Sunday, May 11, 2014

Viscosity

Lots of pent up emotions and so I went a lil bonkers today, crying to the boyf over all sorts of shit stuff that isn't even his fault.

Been feeling weird for 3 days already, I don't know how it happened. My trip to Oschool on Friday was fun, yet I went home with a lot of doubts. I wouldn't say that I don't know that my control is bad, but besides that... I don't DANCE. I'm too controlled by my fear and others' judgement. I'm too afraid of being sucky at something. Yeah performance, routines, those that I can go over and over, I'll be more confident. But I lack that one thing that makes a whole lot of difference - I'm afraid to be free. I'm afraid of how I'll look, I worry, I overthink, I don't know my identity. I've been struggling for a long time and now I'm just reminded of it again.

Then came SDD Finals. It was amazing to watch, and it was extremely inspiring (I really enjoyed Freezky Bots, Elders, Flair Origins, and 4 13 that night). Yet I get so aware of how big the stage in - not the physical size, but how much it really takes to be on that stage and own it. It takes YEARS, it takes hardwork, it takes basics, it takes character, it takes RESILIENCE. I mean just look at Flair Origins, they are the perfect example. & I feel so distant from that stage. Even further, now that I've tried for it, and failed.

Today, MJ got a rare opportunity to take Shaun Evaristo's private class. It was, what I feel, a very needed session of exploration for MJ, for me. Reminds me of the contemp classes and space awareness workshops I've taken in the past, just a whole lot more inspiring. It's amazing how he sees movement, and how he embodies that with such true devotion. I wonder how much time he spent in his LIFE to achieve what he became today. Such an artistic individual, and also a veryvery sincere mentor. I got really irked when some of the dancers started joking about his exercises I mean, really. Feeling stupid is okay, because we're uncomfortable. But ACTING stupid to overcome the awkwardness is so... Disrespectful. Some were even seniors. Ugh okay that aside. Explore, open up. Unlock your body, be aware of every muscle. It's easier said than done. It'll take so much time.

What is dance exactly? I'm getting confused and I keep asking myself the same question over and over.

I dance because I feel good dancing. But as my relationship with dance progressed, it became a commitment. And with every commitment, it takes greater effort. & now it's more than enjoyment. It's hard to get back to level 0 because things are just different now. When I move I no longer just move without overthinking. & that's my problem. I need to be free, like how I used to be. I want to be free. But it is a huge huge struggle for me.

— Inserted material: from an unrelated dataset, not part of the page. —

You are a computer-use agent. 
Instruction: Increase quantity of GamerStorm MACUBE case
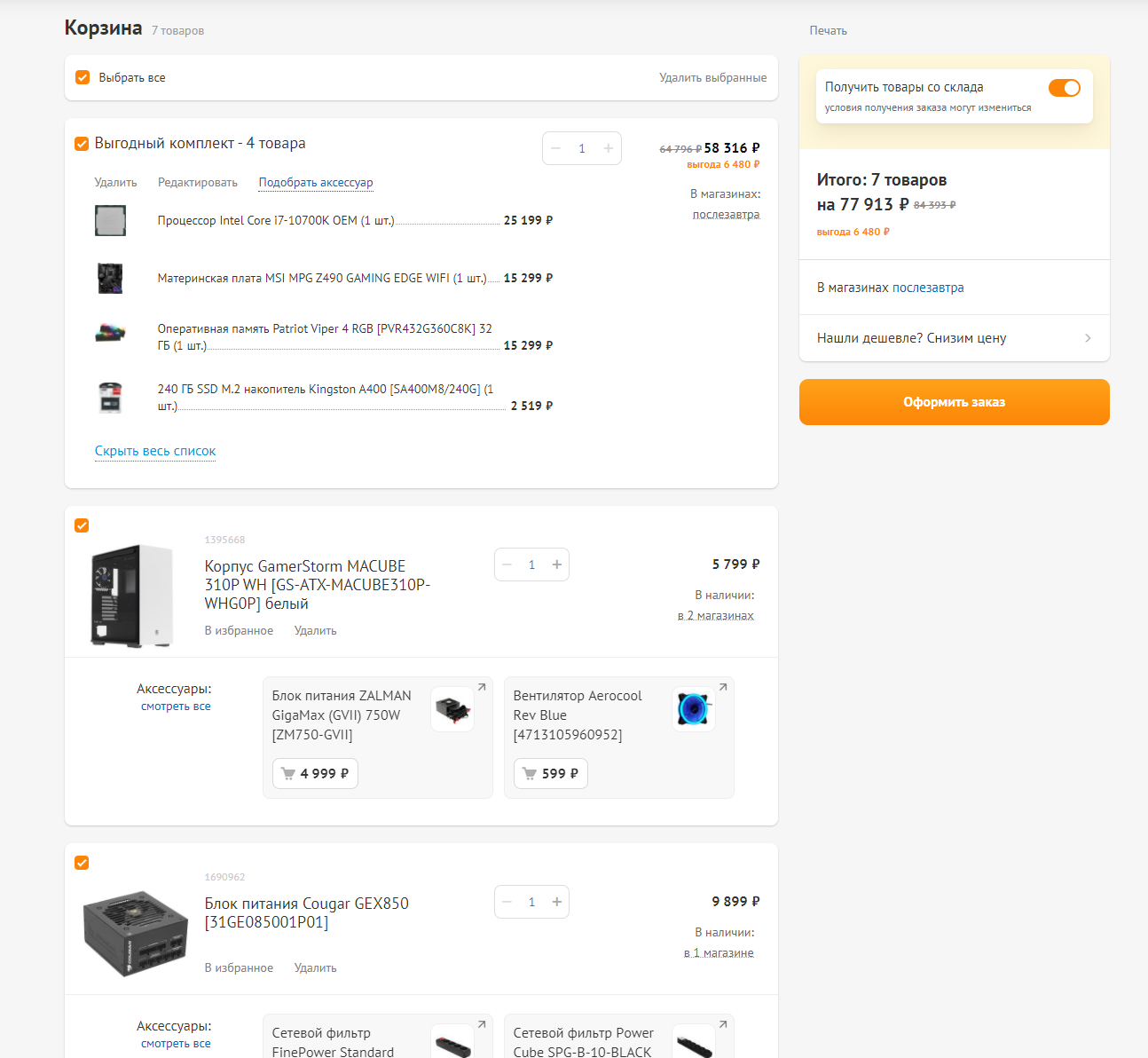coord(557,565)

I don't even know if all of these are worth it anymore. I want to be better but... I'm weak. I don't know if I have enough mental strength to push myself anymore. I'm a little weary.

I want a crew. I used to think FLaVa would dance together forever. I wanted it to. I want a crew, I do.

When you go deeper into something, you realise so many things you NEVER did. & things just get complicated. Just like relationships. (Shaun Evaristo mentioned in class today that dancing is a relationship. At that moment I was like WHOA am I a genius, I thought of the same thing as Shaun. Although he meant relationships with external elements like the floor and people around. But wow I thought of the exact same sentence as Shaun. Okay this makes no sense forget it.)

I'm excited for my internship that starts tomorrow, yet I'm dreading it. I mean, my finals just ended. I honestly did not have enough time for myself nor my friends and family. But I guess this is the reality that I have to wake up to. The first four weeks is gonna be INSANE, clashing with s24 practices. It'll be the first time I don't get to see Lester almost everyday (clingy girlfriend alert) but I'll really miss being around him.

Ah I'm just really, having major mood swings right now.